Source material START

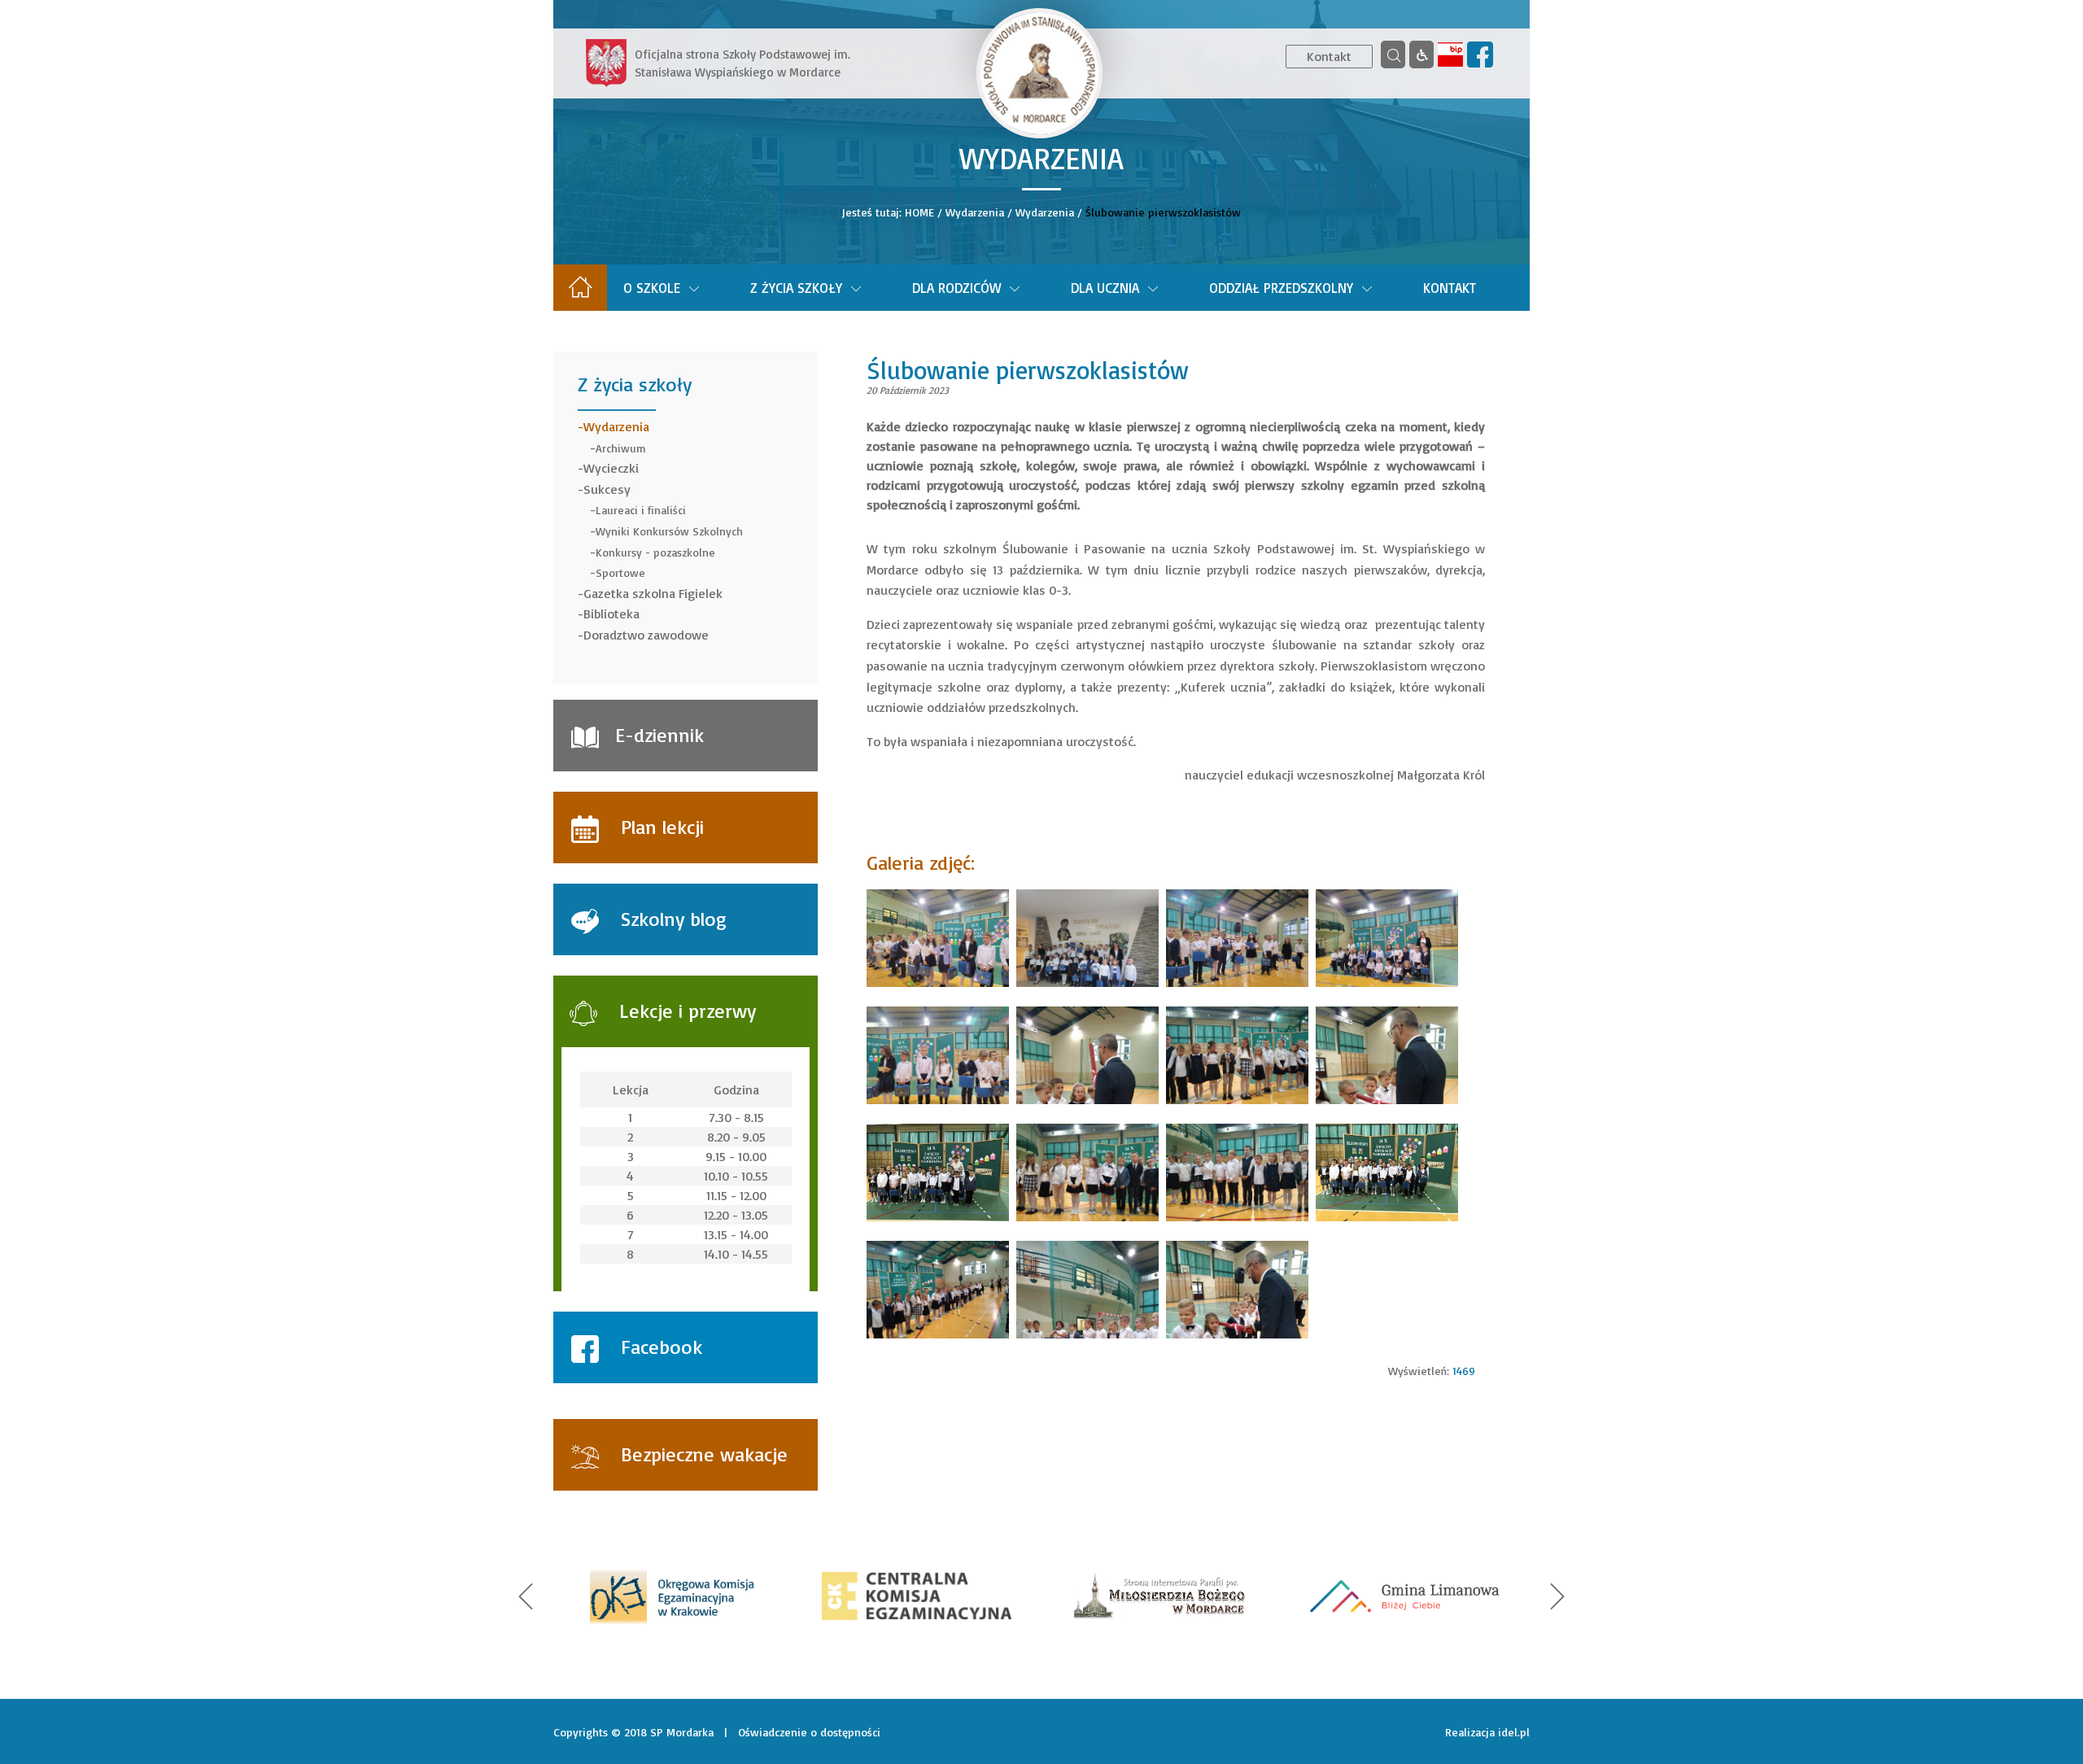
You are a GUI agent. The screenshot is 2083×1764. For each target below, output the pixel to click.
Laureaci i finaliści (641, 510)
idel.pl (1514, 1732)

Source material END
Source material START

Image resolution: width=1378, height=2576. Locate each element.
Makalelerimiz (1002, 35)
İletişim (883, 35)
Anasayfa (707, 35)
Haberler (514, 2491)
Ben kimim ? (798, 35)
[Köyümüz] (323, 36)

Source material END

> **Required work**
From the entries above, return exactly the line containing "Makalelerimiz (1002, 35)", the line containing "[Köyümüz] (323, 36)", and all lines between, and nothing else.

> **Your response**
Makalelerimiz (1002, 35)
İletişim (883, 35)
Anasayfa (707, 35)
Haberler (514, 2491)
Ben kimim ? (798, 35)
[Köyümüz] (323, 36)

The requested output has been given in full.